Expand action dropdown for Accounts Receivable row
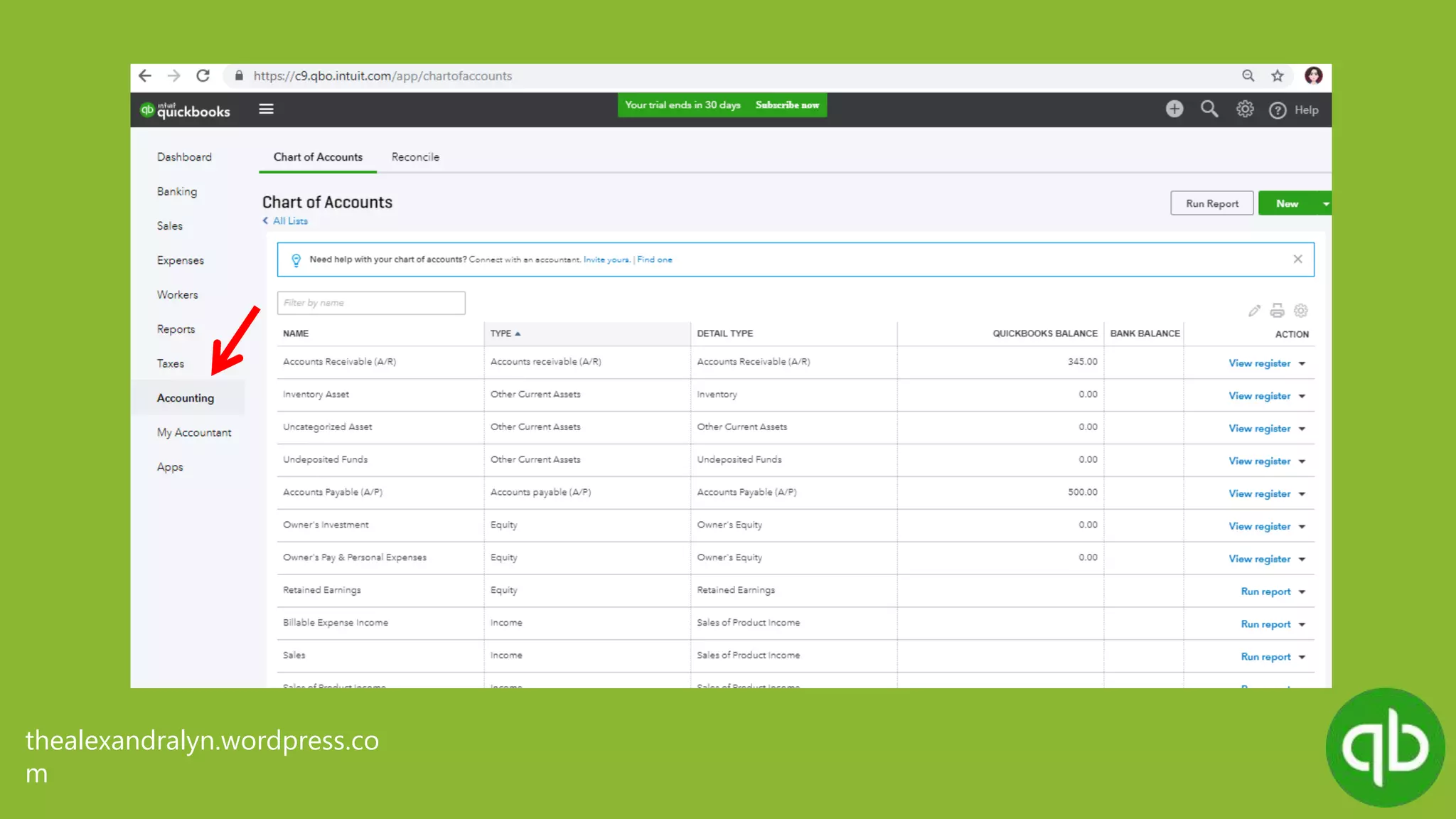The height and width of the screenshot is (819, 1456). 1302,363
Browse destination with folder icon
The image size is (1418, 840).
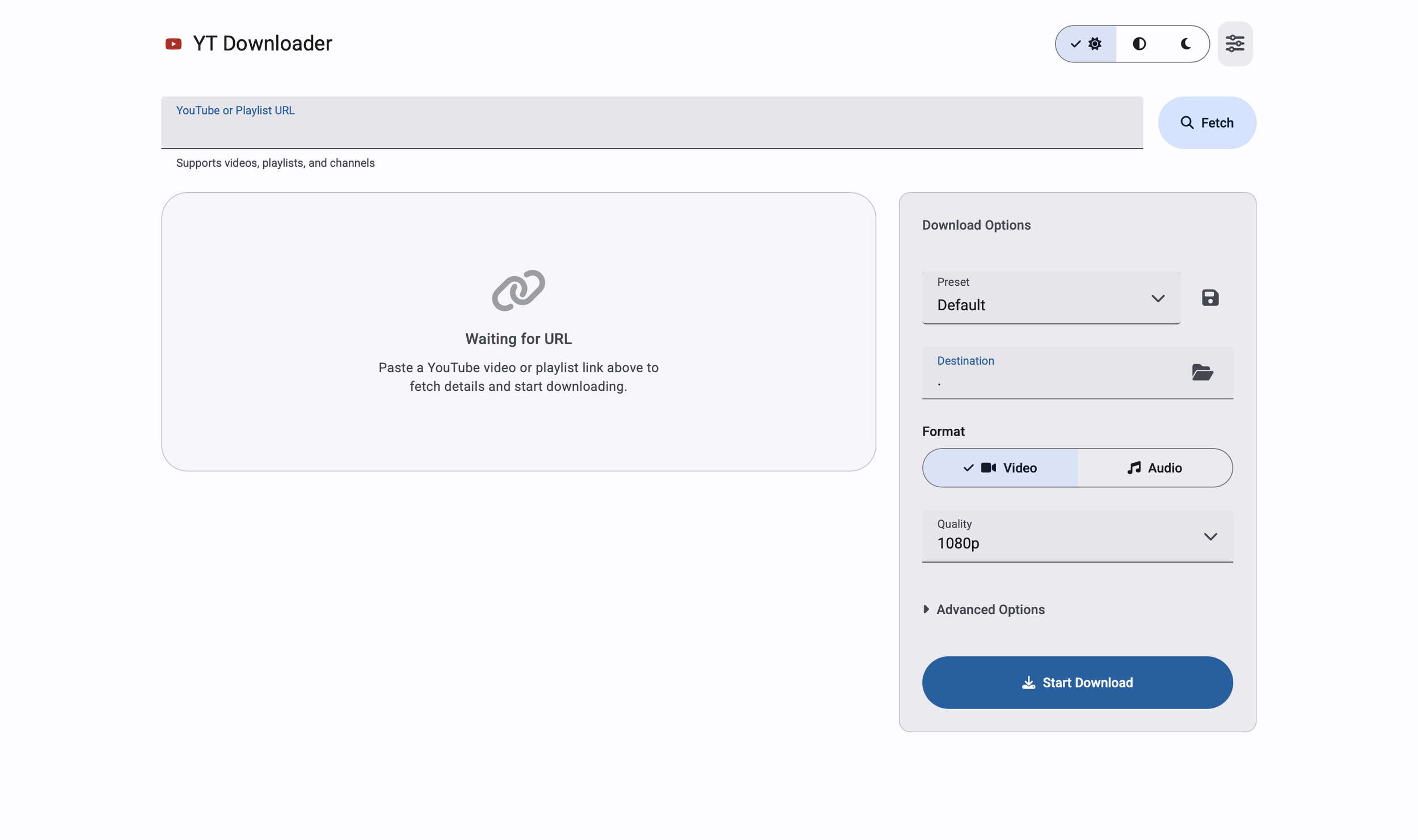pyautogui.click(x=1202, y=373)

+-------+

**Exercise prompt**
Transcribe exactly, and only, the lines from the one with "Browse destination with folder icon" through the final line of the data above. The pictures stay out.

**Result for this exercise**
Browse destination with folder icon
The image size is (1418, 840).
pyautogui.click(x=1202, y=373)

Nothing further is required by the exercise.